Spike is a blond cavoodle, a cavalier King Charles spaniel poodle cross. Given a choice, she’ll spend the day asleep on our bed. Old ladies adore her. They say she should be called Duchess or Princess. Josie, a charcoal schnoodle, a Schnauzer poodle cross, is permanently wired, as if she’s mainlining caffeine. Her little ears prick up independently of one another. She’ll walk for three hours, then run, then play ball, then run again.
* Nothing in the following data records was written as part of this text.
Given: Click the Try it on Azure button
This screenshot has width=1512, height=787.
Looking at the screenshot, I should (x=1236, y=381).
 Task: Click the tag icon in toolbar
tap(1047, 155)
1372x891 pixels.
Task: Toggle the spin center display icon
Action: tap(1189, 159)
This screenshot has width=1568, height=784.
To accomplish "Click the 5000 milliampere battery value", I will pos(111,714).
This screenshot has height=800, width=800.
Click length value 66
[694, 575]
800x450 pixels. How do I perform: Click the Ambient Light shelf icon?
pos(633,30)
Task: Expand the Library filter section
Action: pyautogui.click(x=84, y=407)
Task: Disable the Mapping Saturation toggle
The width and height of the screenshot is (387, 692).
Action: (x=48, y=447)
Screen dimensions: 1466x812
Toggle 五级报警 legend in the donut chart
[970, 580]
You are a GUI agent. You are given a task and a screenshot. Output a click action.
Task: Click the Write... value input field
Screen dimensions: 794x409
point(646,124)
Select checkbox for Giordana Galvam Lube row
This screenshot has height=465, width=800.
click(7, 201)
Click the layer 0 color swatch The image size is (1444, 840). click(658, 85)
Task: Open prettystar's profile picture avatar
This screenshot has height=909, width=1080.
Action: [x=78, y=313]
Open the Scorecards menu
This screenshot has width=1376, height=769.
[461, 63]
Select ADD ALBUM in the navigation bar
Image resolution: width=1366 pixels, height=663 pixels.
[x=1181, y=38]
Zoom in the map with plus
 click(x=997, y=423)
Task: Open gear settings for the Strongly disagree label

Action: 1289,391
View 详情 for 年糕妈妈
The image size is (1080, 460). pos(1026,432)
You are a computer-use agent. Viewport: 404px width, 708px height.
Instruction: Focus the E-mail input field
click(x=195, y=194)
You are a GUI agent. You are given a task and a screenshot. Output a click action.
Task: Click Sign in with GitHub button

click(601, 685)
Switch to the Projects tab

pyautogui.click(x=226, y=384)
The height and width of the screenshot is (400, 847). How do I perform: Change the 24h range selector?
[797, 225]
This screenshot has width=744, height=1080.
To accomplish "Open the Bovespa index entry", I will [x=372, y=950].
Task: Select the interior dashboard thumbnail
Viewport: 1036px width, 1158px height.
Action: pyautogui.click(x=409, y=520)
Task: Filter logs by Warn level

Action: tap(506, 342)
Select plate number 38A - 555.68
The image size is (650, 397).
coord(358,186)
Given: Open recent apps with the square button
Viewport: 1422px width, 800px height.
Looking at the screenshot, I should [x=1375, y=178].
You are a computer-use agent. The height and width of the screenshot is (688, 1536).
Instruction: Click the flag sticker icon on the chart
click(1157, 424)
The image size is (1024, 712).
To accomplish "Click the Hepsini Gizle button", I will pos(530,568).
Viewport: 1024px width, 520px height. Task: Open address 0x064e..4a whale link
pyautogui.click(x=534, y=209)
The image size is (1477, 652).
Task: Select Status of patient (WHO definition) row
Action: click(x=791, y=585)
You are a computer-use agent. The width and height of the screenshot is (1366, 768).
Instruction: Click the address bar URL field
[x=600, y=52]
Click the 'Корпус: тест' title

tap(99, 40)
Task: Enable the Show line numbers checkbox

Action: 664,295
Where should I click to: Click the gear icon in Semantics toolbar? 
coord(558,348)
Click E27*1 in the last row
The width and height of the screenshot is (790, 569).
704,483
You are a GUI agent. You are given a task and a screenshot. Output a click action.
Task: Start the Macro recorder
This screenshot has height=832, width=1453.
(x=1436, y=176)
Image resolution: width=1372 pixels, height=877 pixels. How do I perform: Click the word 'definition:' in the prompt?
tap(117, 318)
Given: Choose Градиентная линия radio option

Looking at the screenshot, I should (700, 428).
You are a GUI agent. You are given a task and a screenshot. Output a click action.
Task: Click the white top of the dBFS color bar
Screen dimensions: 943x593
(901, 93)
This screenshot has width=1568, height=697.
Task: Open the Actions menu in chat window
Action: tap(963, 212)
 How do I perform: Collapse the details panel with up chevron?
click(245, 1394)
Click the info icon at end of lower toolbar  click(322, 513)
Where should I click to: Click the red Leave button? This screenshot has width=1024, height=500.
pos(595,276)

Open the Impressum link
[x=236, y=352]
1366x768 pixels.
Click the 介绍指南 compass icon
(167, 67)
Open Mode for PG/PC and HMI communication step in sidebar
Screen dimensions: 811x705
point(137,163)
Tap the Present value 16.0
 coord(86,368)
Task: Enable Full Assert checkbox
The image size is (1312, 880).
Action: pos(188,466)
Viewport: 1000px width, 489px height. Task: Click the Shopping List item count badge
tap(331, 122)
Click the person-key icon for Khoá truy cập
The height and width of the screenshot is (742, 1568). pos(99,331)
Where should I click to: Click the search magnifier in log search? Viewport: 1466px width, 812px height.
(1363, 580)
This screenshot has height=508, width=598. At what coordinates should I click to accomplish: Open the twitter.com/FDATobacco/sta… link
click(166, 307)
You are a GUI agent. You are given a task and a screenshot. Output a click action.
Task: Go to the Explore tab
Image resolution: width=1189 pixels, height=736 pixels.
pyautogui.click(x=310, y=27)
Josie is visiting while her owners, our neighbour’s relations, are travelling. Already she’s escaped four times, twice by seizing the moment when a door was opened a crack, once by squeezing between the bars of a child gate, and the other time by tunneling under the back yard. It’s not that she’s trying to go home. Usually she runs straight over to see her new best friend Spike.
We take Josie on our walks. She sniffs at Spike, bumps into her, jumps, runs around, sniffs what Spike sniffs, jumps, runs around, sniffs at Spike etc. Spike doesn’t respond. She feels betrayed. “You got a dog,” she seems to be saying whenever she sees the psychologist neighbour who’s her therapist (early trauma, retrievers retrieving, we don’t talk about it). “I didn’t want a dog.”
And this is the rub. Spike doesn’t think she’s a dog. She had a short period as a cat, albeit a tad creepy, stalking the white cat across the street. And the ceiling possum occasionally secretes something that brings out her possum nature. But her most enduring self is human. She wants to eat human food. She wants to sleep on human beds, with her little head on a human pillow. She wants to go where the humans go, including into shops, and if you leave her outside she screams to make sure you know you’ve abandoned her. People give you looks.
Josie not only knows she’s a dog; she knows Spike’s a dog too and I think this is a source of tension between them. Spike can’t understand why this mad little thing won’t leave her alone. Josie can’t understand why Spike won’t PLAY! At the dog park, Spike sits with the humans. If a dog approaches, she tries to merge into the seat. Josie chases all the other dogs, Harry the kelpie, Max the highland terrier, even the unnamed large black dog. Josie seems to be saying, “Be my best friend,” over and over again really fast. She brings her new best friend over and together they jump on Spike to see if Spike wants to PLAY! She doesn’t.
I feel for Spike, I feel for Josie, and it’s got me wondering if there are normal dogs in the world, dogs that know they’re dogs but don’t need to prove it, dogs happy with their fundamental dogness. Are there, or are they all just as neurotic as we are?